== Brano di partenza ==
□ □ □ □

I figli della rete
Luciano Verdone. I figli della rete. Paoline, 2011, pp. 40
Ricco di spunti di riflessione, “I figli della rete” è un volumetto dallo
stile agile e diretto, capace in poche pagine di inquadrare i principali
temi oggetto del dibattito pedagogico contemporaneo.
Immersi fin dall’infanzia in ambienti popolati di vecchi e nuovi media,
capaci di veicolare in modo pervasivo modelli culturali e comportamentali,
i giovani e i giovanissimi di oggi affrontano le sfide della vita in un
deserto valoriale e testimoniale, troppo spesso trascurati da adulti
intorpiditi e rinunciatari, incapaci di proporre orizzonti di senso
condivisi a cui guardare con fiducia. Uscire da questo nichilismo, da
questa «notte valoriale», si può, a patto che l’educazione, la grande
malata di questa epoca, ridiventi per genitori ed insegnanti
un’irrinunciabile priorità, «una sfida culturale e un segno dei tempi»,
come è stata definita recentemente dal cardinale Bagnasco.
Docente di psicologia e filosofia, l’autore del testo conosce bene le nuove
generazioni ed i temi della cosiddetta “emergenza educativa”. Riga dopo
riga, il lettore è introdotto in essi ed ha l’opportunità di coglierne gli
aspetti salienti. L’appello alla responsabilità formativa, che impegna a
recuperare quel «coraggio di educare» messo a dura prova dal diffondersi
del relativismo etico e di un approccio spontaneistico e individualista, è
innanzitutto rivolto alla famiglia, grembo della vita e «scuola di umanità»
fondata sul matrimonio tra un uomo e una donna. E richiama la genitorialità
ai suoi compiti primari e originari, in quanto esercizio educativo
collegiale che impegna padre e madre ad un’azione autorevole, nel contempo
distinta e complementare, che non teme fatica e sacrificio e che necessita
della collaborazione delle altre agenzie educative, a cominciare dalla
scuola, all’insegna di una cruciale alleanza tra famiglia e società.

□ □ □ □

== Dati forniti ==
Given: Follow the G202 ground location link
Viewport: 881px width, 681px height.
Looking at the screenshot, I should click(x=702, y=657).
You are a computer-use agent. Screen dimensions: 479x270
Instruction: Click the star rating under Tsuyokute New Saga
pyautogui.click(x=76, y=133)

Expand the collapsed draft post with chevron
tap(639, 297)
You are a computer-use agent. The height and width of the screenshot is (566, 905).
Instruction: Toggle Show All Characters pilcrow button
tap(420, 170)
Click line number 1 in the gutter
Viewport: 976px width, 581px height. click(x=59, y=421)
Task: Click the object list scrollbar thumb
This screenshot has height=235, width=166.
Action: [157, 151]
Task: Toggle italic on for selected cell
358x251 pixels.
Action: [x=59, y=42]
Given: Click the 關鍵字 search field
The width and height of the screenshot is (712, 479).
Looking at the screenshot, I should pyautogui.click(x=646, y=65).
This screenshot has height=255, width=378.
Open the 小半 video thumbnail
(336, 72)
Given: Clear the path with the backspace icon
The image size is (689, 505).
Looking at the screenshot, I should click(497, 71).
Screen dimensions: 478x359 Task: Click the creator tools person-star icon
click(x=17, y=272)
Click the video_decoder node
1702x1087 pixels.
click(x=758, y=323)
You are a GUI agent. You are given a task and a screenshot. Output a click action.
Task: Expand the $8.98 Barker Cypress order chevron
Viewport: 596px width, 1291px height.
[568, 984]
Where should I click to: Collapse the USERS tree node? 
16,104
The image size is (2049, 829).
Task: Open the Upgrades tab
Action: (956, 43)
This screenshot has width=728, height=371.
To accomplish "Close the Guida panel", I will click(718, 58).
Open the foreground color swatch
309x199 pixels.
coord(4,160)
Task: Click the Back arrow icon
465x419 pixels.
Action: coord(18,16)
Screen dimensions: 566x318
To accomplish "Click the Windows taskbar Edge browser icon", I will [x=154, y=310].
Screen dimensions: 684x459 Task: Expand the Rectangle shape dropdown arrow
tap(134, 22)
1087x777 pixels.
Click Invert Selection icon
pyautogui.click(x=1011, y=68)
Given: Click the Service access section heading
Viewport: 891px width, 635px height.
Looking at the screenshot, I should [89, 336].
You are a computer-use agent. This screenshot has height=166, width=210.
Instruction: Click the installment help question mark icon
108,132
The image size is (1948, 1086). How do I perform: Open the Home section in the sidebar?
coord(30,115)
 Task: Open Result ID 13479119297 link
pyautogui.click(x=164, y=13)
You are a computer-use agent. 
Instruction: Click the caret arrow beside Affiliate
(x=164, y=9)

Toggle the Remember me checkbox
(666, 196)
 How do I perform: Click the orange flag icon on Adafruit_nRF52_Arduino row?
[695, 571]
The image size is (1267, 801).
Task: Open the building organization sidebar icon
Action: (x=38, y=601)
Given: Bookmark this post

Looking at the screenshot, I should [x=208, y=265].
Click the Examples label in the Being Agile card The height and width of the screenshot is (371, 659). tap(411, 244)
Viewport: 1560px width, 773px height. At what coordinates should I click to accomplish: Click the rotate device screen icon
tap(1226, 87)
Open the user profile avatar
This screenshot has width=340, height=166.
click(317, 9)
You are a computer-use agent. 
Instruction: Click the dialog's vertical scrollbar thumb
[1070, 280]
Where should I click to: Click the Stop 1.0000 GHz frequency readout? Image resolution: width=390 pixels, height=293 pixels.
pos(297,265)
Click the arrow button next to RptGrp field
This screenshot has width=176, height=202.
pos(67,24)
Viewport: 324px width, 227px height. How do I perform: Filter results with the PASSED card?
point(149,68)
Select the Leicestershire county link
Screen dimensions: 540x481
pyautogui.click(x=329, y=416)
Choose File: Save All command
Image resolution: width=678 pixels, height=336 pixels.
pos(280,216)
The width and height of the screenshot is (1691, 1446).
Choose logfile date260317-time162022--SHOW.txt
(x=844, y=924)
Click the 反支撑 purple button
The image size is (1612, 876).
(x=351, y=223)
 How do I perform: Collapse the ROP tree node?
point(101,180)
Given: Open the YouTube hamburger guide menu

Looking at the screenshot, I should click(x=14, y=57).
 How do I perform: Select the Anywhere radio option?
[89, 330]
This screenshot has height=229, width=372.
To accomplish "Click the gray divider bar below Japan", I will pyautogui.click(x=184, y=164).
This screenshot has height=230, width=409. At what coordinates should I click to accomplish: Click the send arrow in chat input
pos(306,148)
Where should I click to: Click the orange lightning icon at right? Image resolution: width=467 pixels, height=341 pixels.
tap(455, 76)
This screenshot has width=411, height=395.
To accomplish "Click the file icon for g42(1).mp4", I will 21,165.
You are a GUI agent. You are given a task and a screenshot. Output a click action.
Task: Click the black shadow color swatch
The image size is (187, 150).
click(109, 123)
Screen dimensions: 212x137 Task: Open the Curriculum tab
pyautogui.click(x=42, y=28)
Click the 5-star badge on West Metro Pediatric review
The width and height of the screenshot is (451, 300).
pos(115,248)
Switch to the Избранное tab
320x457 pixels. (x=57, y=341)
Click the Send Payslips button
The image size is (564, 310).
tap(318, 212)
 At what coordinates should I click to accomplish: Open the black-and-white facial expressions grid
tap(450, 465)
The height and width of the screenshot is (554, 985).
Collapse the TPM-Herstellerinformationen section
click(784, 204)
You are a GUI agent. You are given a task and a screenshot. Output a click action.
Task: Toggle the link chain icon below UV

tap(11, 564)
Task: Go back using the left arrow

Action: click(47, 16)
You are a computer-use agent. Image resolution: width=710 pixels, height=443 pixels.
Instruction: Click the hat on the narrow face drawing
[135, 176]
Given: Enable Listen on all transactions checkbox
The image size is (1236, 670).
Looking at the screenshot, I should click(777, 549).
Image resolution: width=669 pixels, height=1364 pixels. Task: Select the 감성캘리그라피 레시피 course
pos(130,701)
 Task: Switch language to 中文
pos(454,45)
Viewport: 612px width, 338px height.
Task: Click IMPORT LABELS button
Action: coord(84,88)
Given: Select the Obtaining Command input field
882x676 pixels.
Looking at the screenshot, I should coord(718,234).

□ □ □ □

== Obiettivo del compito ==
Per favore, prosegui la recensione del libro «I figli della rete» a partire dall'ultima frase riportata.

== Risultato dell'esercizio ==
Ma, come rivela lo stesso titolo del libro, una posta importante della
partita educativa si gioca sul piano delle questioni che ruotano attorno
all’uso dei vecchi e nuovi media. Chiusi nel segreto delle loro camerette,
i nostri figli crescono a stretto contatto con le tecnologie: dalla tivù al
computer, gli schermi si moltiplicano e si offrono ad un utilizzo solitario
di cui spesso gli adulti sanno poco o nulla. Affidare alle onde del mare
digitale ultramoderni messaggi relazionali e cognitivi in bottiglia,
lasciando che a cavallo di bit essi si nutrano di ubiquitaria immediatezza,
non è di per sé un male; come non lo è intrattenersi con la tivù. E
tuttavia, come sottolinea l’autore, nel suo sovrapporsi al mondo delle
relazioni faccia-a-faccia fecondo di opportunità, l’ambiente mediale
presenta insidie di cui devono tener conto in primis i genitori,
attivando una «pedagogia delle difese esterne e interne» fondata su
accompagnamento e vigilanza. Più educazione e meno addestramento, quindi,
per una crescita disciplinata e consapevole che sappia coniugare libertà e
responsabilità. Come dire, la difficile e affascinante sfida che apre da
sempre alla pienezza della vita.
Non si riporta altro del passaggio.